What to do >> Show every line of the data that contains the string "Create", matching case exactly.

[Word and element location data]

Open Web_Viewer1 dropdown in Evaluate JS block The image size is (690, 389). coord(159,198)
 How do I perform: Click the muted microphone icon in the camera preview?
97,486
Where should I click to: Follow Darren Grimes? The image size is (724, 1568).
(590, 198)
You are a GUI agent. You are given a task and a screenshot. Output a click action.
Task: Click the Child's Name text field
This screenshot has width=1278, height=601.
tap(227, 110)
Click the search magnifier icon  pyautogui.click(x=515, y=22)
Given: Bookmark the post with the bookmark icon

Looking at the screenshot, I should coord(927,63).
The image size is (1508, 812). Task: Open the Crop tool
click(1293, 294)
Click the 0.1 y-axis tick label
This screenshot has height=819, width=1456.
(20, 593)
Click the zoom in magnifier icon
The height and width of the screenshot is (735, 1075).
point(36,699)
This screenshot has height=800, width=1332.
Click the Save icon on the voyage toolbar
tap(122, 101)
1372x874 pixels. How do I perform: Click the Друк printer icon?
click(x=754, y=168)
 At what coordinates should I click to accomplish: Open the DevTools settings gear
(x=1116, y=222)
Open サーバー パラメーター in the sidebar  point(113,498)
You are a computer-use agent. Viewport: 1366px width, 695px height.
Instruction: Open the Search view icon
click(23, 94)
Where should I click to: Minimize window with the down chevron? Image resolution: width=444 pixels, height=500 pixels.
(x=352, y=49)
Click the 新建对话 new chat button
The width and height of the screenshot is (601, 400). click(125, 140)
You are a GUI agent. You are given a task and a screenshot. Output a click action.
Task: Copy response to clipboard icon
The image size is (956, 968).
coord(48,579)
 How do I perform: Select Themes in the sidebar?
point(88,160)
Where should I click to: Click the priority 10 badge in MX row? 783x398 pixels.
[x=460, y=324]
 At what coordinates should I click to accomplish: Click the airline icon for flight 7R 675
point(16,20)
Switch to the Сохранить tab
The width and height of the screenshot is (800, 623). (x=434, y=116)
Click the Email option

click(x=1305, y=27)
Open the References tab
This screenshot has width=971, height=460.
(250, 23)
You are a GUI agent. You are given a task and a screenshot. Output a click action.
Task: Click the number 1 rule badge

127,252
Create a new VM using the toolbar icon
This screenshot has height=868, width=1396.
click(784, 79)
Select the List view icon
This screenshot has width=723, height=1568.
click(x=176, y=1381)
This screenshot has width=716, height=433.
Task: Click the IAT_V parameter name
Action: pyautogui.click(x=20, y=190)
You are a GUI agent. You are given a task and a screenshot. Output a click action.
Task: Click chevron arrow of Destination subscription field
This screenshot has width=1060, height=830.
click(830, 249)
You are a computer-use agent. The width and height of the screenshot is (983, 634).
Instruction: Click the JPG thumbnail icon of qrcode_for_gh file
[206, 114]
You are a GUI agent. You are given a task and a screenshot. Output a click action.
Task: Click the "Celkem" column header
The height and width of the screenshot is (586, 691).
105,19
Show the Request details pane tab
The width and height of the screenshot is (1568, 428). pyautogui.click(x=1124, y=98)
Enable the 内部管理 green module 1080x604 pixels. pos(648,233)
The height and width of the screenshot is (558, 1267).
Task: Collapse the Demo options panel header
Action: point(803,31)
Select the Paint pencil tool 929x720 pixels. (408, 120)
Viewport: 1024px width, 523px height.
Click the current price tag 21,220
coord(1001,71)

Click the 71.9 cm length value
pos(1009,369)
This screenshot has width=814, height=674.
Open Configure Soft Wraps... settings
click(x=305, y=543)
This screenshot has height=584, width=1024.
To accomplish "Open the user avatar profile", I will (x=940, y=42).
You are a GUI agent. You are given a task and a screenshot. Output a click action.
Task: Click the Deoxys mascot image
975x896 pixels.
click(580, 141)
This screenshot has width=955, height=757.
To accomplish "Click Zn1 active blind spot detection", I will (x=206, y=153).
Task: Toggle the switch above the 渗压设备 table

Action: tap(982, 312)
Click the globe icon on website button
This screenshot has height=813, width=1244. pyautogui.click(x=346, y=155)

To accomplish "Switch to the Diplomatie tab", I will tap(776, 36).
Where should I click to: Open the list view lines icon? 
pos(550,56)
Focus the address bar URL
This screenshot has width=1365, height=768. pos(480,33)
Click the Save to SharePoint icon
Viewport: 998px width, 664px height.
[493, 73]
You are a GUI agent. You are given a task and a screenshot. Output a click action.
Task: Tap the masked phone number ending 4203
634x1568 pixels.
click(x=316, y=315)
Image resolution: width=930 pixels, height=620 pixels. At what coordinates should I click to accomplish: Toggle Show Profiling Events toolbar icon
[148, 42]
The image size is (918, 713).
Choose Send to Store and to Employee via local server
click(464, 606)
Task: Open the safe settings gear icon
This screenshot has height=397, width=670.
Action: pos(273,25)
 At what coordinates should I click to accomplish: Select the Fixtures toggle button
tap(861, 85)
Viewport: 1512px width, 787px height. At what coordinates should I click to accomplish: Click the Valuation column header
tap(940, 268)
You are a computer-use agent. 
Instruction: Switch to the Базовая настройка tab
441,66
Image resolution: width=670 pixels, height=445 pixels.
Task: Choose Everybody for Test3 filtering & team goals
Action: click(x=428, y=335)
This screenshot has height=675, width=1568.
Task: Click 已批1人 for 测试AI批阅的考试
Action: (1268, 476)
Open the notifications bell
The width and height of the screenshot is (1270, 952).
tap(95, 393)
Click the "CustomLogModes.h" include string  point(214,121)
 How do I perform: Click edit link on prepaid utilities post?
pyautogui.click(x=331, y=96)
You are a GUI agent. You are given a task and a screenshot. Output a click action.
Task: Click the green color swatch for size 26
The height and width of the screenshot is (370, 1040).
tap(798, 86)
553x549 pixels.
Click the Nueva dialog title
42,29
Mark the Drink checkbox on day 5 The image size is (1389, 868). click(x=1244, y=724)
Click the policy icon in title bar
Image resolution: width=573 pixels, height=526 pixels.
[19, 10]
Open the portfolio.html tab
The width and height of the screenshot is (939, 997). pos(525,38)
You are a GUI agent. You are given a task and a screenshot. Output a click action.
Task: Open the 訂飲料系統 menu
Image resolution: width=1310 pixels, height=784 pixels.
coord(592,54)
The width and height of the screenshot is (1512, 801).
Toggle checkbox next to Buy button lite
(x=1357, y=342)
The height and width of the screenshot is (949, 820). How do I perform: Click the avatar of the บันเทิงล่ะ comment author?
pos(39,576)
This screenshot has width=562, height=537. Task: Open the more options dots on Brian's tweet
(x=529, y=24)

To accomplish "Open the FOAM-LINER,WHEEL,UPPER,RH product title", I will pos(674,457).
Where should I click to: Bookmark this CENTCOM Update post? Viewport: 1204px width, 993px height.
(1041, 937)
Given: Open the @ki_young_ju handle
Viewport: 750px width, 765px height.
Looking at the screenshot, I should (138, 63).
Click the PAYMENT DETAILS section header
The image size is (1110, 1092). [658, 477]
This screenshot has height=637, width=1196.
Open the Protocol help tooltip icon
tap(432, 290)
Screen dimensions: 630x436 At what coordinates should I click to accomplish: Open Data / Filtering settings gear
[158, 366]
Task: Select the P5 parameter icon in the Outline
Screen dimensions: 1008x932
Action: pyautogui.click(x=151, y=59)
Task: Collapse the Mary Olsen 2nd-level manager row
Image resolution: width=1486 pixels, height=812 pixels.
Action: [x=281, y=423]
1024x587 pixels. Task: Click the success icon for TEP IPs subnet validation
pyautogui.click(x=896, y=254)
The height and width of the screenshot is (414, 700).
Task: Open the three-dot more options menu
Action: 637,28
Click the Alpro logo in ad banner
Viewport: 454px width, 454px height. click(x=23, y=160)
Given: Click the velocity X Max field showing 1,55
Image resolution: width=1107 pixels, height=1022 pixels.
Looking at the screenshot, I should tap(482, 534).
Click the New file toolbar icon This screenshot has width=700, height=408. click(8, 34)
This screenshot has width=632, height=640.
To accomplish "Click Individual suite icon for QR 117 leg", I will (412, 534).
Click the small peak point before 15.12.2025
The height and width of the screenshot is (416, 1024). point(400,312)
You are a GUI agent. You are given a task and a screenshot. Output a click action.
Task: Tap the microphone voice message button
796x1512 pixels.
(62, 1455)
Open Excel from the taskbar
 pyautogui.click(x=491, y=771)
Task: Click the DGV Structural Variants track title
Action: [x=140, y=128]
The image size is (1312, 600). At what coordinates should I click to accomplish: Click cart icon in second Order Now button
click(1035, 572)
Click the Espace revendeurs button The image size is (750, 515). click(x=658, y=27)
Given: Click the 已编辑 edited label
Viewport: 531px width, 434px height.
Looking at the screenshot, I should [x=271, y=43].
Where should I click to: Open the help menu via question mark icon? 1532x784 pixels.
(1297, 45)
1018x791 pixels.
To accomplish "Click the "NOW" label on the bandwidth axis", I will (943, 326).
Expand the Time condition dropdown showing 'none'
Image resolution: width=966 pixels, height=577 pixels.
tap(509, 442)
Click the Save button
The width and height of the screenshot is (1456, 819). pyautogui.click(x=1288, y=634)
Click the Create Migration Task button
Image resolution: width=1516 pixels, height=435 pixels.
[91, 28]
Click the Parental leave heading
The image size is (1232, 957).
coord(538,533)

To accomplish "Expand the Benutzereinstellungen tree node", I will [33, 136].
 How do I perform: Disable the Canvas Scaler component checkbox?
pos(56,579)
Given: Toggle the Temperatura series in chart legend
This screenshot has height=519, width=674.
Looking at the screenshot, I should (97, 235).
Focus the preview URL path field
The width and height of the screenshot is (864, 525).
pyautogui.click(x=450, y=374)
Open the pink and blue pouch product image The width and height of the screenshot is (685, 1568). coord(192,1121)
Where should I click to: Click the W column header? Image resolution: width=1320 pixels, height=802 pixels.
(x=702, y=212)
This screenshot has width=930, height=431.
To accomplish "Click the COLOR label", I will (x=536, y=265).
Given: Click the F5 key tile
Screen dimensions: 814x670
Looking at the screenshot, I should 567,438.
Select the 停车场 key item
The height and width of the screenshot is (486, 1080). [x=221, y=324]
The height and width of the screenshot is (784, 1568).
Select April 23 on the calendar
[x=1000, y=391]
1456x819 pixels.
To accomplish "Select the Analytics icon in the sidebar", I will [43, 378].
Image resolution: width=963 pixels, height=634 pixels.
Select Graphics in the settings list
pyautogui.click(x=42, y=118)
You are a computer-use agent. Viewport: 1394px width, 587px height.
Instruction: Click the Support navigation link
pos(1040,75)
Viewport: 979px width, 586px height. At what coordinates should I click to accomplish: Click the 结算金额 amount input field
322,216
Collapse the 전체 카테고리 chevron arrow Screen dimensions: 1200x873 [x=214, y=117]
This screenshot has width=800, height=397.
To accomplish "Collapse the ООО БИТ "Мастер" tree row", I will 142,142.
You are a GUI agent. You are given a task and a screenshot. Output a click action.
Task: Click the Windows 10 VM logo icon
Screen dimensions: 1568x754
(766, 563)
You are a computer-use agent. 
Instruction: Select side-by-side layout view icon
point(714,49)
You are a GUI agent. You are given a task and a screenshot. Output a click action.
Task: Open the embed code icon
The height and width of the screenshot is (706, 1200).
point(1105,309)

The completed task >>
Create a new VM using the toolbar icon
Click the Create Migration Task button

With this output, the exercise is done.